▶ _Work task_
Transcribe every line of the rows below from the one containing "This screenshot has height=822, width=1201." down to the one containing "The width and", both ends included, copying each exactly.

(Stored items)
┄┄┄┄┄┄┄┄┄┄┄┄┄┄┄┄┄┄┄┄
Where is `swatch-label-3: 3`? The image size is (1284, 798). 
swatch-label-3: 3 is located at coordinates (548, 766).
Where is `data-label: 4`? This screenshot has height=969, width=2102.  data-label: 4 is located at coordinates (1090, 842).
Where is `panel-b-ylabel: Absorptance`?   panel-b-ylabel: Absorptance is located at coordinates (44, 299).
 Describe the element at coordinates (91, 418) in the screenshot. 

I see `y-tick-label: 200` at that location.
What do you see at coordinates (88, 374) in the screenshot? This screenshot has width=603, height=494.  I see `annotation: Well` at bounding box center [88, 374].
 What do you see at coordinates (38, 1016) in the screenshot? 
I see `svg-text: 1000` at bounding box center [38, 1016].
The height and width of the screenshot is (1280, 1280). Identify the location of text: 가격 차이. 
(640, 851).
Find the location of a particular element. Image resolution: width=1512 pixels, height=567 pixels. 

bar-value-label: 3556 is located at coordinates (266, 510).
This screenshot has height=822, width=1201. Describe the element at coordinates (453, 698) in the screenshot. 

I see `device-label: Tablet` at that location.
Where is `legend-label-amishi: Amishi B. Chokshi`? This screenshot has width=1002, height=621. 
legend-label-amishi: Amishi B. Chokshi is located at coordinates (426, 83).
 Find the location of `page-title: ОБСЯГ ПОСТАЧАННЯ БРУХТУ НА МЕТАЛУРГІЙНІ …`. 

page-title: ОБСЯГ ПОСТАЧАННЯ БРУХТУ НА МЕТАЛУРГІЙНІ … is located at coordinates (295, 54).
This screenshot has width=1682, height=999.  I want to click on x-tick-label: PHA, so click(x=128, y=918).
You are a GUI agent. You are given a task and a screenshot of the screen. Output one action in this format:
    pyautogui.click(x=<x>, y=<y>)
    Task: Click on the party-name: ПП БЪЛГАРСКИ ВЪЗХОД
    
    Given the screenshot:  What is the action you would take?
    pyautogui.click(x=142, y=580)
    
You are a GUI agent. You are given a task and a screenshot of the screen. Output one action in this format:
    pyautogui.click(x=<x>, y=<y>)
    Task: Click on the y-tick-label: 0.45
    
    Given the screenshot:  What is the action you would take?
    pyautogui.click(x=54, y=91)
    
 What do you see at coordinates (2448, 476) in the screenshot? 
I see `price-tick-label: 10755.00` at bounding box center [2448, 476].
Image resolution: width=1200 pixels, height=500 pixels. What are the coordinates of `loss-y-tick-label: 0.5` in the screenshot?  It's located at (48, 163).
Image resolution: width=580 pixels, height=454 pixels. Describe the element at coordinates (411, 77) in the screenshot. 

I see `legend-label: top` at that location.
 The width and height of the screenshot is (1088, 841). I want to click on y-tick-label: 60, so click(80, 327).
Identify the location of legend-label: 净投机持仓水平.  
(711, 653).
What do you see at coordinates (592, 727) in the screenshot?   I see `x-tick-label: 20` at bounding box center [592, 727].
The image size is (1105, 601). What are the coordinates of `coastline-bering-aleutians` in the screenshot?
┄┄┄┄┄┄┄┄┄┄┄┄┄┄┄┄┄┄┄┄
▶ _Exercise output_
This screenshot has height=822, width=1201. Describe the element at coordinates (453, 698) in the screenshot. 

I see `device-label: Tablet` at that location.
Where is `legend-label-amishi: Amishi B. Chokshi`? This screenshot has width=1002, height=621. 
legend-label-amishi: Amishi B. Chokshi is located at coordinates (426, 83).
 Find the location of `page-title: ОБСЯГ ПОСТАЧАННЯ БРУХТУ НА МЕТАЛУРГІЙНІ …`. 

page-title: ОБСЯГ ПОСТАЧАННЯ БРУХТУ НА МЕТАЛУРГІЙНІ … is located at coordinates (295, 54).
This screenshot has width=1682, height=999.  I want to click on x-tick-label: PHA, so click(x=128, y=918).
You are a GUI agent. You are given a task and a screenshot of the screen. Output one action in this format:
    pyautogui.click(x=<x>, y=<y>)
    Task: Click on the party-name: ПП БЪЛГАРСКИ ВЪЗХОД
    
    Given the screenshot:  What is the action you would take?
    pyautogui.click(x=142, y=580)
    
You are a GUI agent. You are given a task and a screenshot of the screen. Output one action in this format:
    pyautogui.click(x=<x>, y=<y>)
    Task: Click on the y-tick-label: 0.45
    
    Given the screenshot:  What is the action you would take?
    pyautogui.click(x=54, y=91)
    
 What do you see at coordinates (2448, 476) in the screenshot? 
I see `price-tick-label: 10755.00` at bounding box center [2448, 476].
Image resolution: width=1200 pixels, height=500 pixels. What are the coordinates of `loss-y-tick-label: 0.5` in the screenshot?  It's located at (48, 163).
Image resolution: width=580 pixels, height=454 pixels. Describe the element at coordinates (411, 77) in the screenshot. 

I see `legend-label: top` at that location.
 The width and height of the screenshot is (1088, 841). I want to click on y-tick-label: 60, so click(80, 327).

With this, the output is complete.